Bowman's Bus Services
- Parent: Jack Bowman Milton Bowman
- Commenced operation: April 1935
- Ceased operation: 23 February 1974
- Headquarters: St Agnes
- Service area: Adelaide
- Service type: Bus operator
- Depots: 1
- Fleet: 42 (February 1974)]

= Bowman's Bus Services =

Former Australian bus company

Bowman's Bus Services was an Australian bus company in Adelaide.

==History==
In April 1935, David Bowman commenced operating a weekly bus service from Hope Valley to the Adelaide central business district via Peserverance Road. The service quickly expanded to become twice daily. From circa 1937, a second service commenced from Tea Tree Gully to One Tree Hill.

A second service from Tea Tree Gully to Adelaide via North East Road later commenced. Following David Bowman's passing in 1967, it passed to his sons, Jack and Milton.

By the early 1970s, Bowman's had expanded to operate nine routes:
- 540: One Tree Hill to Adelaide central business district
- 541: Fairview Park to Adelaide central business district
- 542: Tea Tree Gully to Adelaide central business district
- 543: Redwood Park to Adelaide central business district
- 544: Westfield Tea Tree Plaza to Modbury Heights
- 550: St Agnes to Adelaide central business district
- 551: St Agnes to Adelaide central business district
- 560: Tea Tree Gully to Elizabeth
- 561: Tea Tree Gully to Salisbury

In early 1974, Bowman's became an AAT Kings contractor.

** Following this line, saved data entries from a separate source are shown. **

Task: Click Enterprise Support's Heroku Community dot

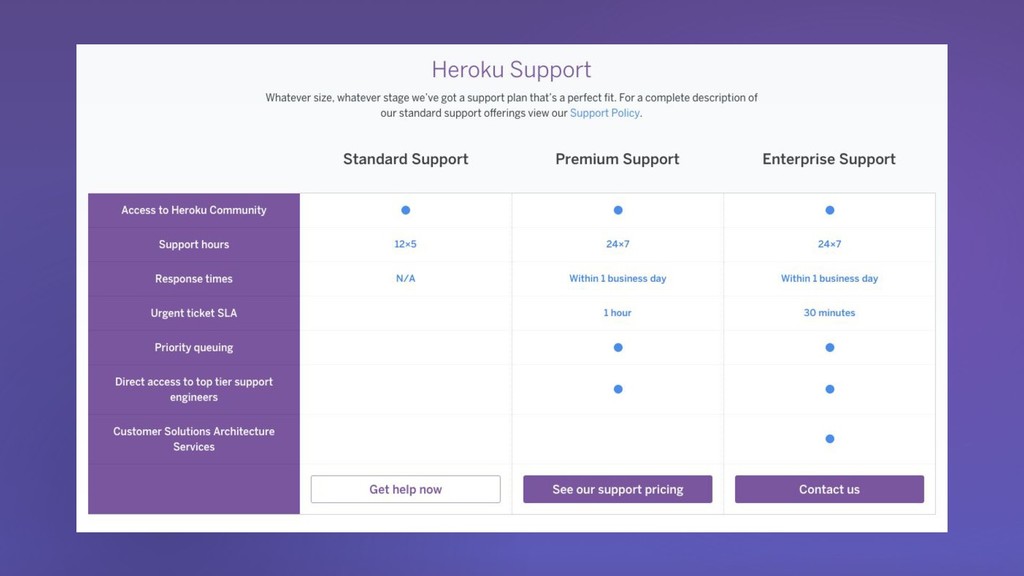Action: [x=830, y=210]
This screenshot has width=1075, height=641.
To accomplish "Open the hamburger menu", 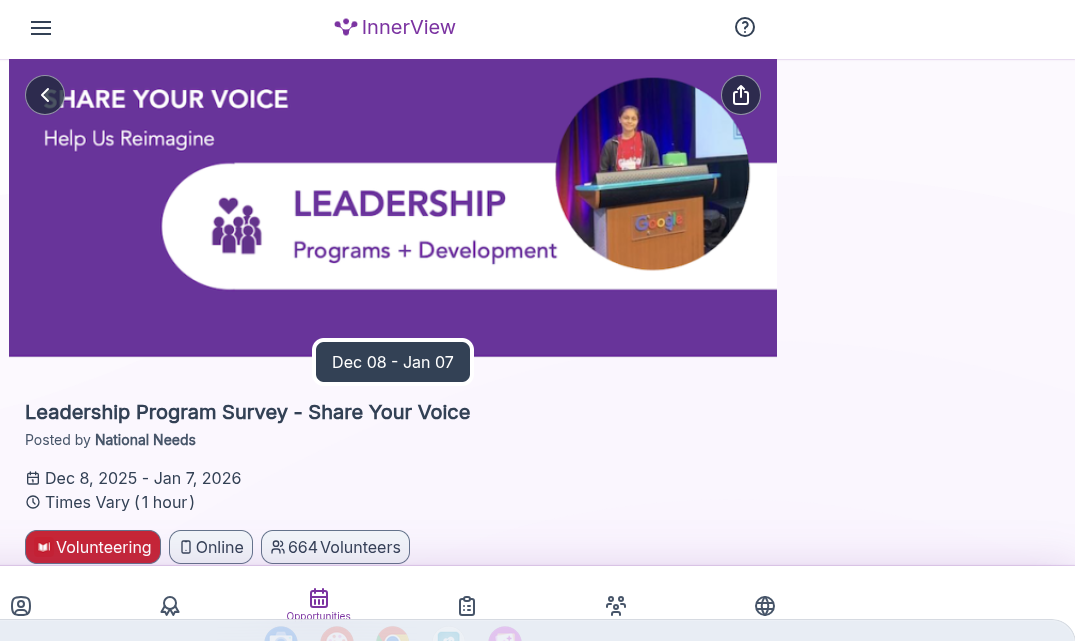I will [41, 28].
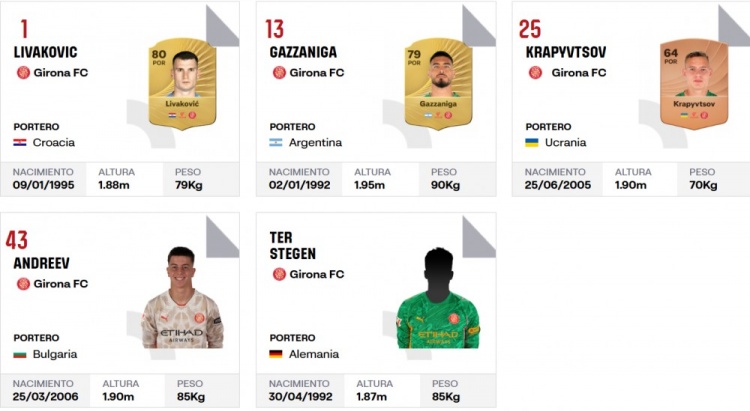Click the Girona FC crest beside Gazzaniga
This screenshot has width=750, height=411.
[279, 72]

With falling revenues and rising costs, on 11 February 1974 the routes of Bowman's, along with those of 11 other operators, were taken over by the Municipal Tramways Trust.

==Fleet==
Up until the late 1950s, the fleet had primarily consisted of front-engined Fords. In 1959, the first of 15 Commers was delivered. These were followed by Bedford SBs and Hino RC320Ps. When operations ceased in February 1974, the fleet consisted of 36 buses and six coaches. All passed to the Municipal Tramways Trust.

==Depots==
In 1970, Bowman's opened a new all under cover depot on 3.25 acres on the corner of North East and Tolley roads, St Agnes replacing depots in Hope Valley and North Adelaide. Having been rebuilt in 1980 and 1989, the depot remains in use with Torrens Transit.